Alex

Now, you mentioned there the kids with sort of slower processing speeds and results of anxiety with that, and then the kids with higher processing speeds and different forms of anxiety with that. What are the treatments look like? How are they different for those two types of kids? 

Ellen

Well, if we’re really talking about treating the anxiety itself, really one of the best tools for both of these kids is cognitive behavioral therapy. And that really first looks at what are the cognitions that underlie these sorts of behaviors. So it’s great to know if somebody is sort of a fast or slow processor, because the therapist can use that to know, okay, what are you thinking in this situation? Where is your head going when you’re in a test situation, for example, and you feel like you’re not going to be able to finish it in time, what do you do? What are you thinking? And then to be able to say, okay, we know that it’s probably going to take you a little bit longer than most other kids in your class, and how do we best use that extra time that we advocated for and you received? How do we use that time? And so for a child who’s more perfectionistic, those sorts of cognitive behavioral techniques will be much more about attacking those perfectionistic tendencies. 

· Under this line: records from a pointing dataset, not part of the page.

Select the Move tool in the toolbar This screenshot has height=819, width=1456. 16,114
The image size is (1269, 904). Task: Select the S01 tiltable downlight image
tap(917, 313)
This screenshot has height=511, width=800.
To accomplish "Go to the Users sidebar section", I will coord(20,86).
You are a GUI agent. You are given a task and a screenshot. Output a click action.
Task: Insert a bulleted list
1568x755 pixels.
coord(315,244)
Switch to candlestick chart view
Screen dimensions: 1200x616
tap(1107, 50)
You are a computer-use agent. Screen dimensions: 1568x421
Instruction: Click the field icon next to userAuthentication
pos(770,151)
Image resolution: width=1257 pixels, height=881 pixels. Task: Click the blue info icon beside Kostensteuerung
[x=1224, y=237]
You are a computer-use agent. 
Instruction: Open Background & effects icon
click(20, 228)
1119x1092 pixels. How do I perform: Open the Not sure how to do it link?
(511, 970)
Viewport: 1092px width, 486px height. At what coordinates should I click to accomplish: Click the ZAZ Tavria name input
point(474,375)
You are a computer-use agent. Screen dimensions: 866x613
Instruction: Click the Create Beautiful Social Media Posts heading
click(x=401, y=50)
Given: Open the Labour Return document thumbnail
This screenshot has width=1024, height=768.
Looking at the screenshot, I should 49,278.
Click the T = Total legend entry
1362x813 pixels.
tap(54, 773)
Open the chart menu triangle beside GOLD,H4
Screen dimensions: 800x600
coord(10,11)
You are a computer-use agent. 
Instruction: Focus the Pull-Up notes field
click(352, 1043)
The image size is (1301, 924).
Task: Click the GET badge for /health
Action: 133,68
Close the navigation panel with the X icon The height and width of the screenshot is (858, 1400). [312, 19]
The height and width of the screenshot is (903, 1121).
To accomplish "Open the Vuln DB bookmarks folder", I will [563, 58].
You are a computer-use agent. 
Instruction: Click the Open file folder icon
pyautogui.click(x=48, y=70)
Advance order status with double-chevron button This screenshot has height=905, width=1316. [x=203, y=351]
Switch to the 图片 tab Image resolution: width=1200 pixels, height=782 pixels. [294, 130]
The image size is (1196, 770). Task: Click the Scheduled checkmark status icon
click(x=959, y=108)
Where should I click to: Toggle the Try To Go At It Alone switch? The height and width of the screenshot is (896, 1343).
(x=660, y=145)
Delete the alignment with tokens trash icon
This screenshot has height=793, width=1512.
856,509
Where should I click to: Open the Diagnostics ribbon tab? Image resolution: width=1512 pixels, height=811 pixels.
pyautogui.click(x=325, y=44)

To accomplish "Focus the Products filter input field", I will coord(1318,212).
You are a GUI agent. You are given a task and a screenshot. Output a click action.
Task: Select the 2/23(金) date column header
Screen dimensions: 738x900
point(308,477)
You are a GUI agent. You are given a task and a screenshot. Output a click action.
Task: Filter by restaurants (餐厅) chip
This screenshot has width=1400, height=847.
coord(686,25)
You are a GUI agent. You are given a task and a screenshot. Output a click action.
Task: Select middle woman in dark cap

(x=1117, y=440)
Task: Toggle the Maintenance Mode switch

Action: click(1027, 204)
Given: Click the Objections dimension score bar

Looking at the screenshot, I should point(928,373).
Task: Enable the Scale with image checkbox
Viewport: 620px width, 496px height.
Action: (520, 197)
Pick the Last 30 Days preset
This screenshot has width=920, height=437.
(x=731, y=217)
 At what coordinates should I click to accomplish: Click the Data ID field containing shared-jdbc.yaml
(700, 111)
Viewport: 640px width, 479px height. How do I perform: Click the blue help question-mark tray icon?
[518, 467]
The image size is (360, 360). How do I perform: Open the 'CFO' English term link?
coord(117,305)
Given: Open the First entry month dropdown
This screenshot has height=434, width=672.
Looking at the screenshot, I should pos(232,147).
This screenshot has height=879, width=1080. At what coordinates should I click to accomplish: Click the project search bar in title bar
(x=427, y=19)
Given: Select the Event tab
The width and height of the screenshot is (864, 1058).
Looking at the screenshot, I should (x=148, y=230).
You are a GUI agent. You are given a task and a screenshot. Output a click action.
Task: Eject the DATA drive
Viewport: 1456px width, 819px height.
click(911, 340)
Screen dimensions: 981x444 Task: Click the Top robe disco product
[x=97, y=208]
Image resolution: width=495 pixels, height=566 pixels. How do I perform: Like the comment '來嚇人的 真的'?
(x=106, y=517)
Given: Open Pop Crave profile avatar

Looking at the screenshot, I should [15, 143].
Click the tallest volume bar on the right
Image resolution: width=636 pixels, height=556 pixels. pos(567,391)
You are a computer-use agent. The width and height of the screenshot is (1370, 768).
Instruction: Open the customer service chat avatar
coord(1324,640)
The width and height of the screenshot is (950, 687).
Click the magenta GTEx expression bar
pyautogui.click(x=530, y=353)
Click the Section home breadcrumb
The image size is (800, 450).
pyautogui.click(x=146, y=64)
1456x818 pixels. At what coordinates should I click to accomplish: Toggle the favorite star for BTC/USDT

So when I’m anxious, I tend to go into overdrive, for example, about making sure that I’m doing everything correctly, which is slowing me down further, which is putting me further and further behind. To have a child articulate that and to then say, how do I let go of that? And sometimes for kids who are perfectionistic, it might just be the therapy might really be being able to sit with imperfection and know what that’s kind of like and how that feels. So that can be an important skill for kids to learn. 

Alex

What about with slower processing kids? What would the sort of treatment look like with a kid with slower processing?

Ellen

If a slower processor is feeling anxious, so one of the things to do is to address that through sort of executive function coaching or tutoring. Sometimes it’s for the parents. I should also say too, which I did not mention before, that parents play a role in this too. We have to be able to look at what’s our processing speed like. How does this interact with my child in the home environment? Am I fast and my child is slower? Does this cause more anxiety in our relationship, or are we both sort of slower processors and is this bogging us down so we’re always anxious? But in the therapy environment, the therapist is really going to help the child develop coping skills that will help make their life more seamless. And sometimes that would be identifying where they are the slowest or where things are bogging down for them. 

Alex

Traditionally, you sort of stressed the value of empathizing with your children. I wonder if you could sort of expand on the importance of empathy. 

Ellen

Empathy is probably the most important quality we have anywhere, especially in today’s world. I think for parents, in terms of their kids, being able to just restate what your child is feeling and getting an understanding of what it is they’re struggling with helps them become more empathic themselves. Especially if you have a child who’s having trouble with transitions, for example. One of the best ways to help your child with transitions is to say that to them. It looks like you’re really struggling with making it from home to school or school to home. How does that feel for you? What’s tough about that? How do you think we can change this? What do you think would make you feel better? Being able to figure out how to change things really comes best from a place of shared perspective. 

Alex

I would say, personally, I sort of struggle with editing out the critical voice too, as a parent. Sort of editing out the, you should do this a little bit differently. If you have any sort of hint of that, at least in my relationship with my daughter in particular, their defense mechanisms go up, and it’s like they’re almost resistant to any attempts at empathy. 

Ellen

If you really think about it, if you’re really in the space of empathy, that is sort of edited out as part of it. If we’re really just sort of in that space, we’re getting in their shoes. So we’re not necessarily looking from a distance where it’s like, you should do this. And we know oftentimes what the right answer is, but sharing their frustration and saying to them, what’s the right answer here? Kids know what the right answer is. And there’s been a lot of studies that have looked at this. Kids have the ability to know the right answer, but don’t always have the ability to use that skill. So it’s kind of like being able to identify the alphabet, but not necessarily being able to apply it yet for reading. Same goes with decision making. You’re looking at this, you’re like, you know this. You know what the right answer is. They know it too. If it’s someone else, it’s never helpful for somebody to say, you should have done it this way. 

Alex

Ellen brought up a really good piece of advice, I think, about teaching kids about time, especially with an analog clock. I found that a really helpful sort of pointer when dealing with my own daughter too, teaching her the feeling of time, right? How long does it take to get to school, morning versus afternoon even? I think having those sort of concrete tactics as a parent really gives you something to glum onto and invest your sort of effort in. Also she talked about something that we’ve discussed frequently here on this podcast, which is the importance of empathy. I think empathy is important for all kids, right? I mean, we want to be seen and understood and solve our problems sort of collaboratively. I think it’s all the more important with kids that maybe are feeling a little bit different than their peers. So that empathy piece almost becomes that much more important for those kids.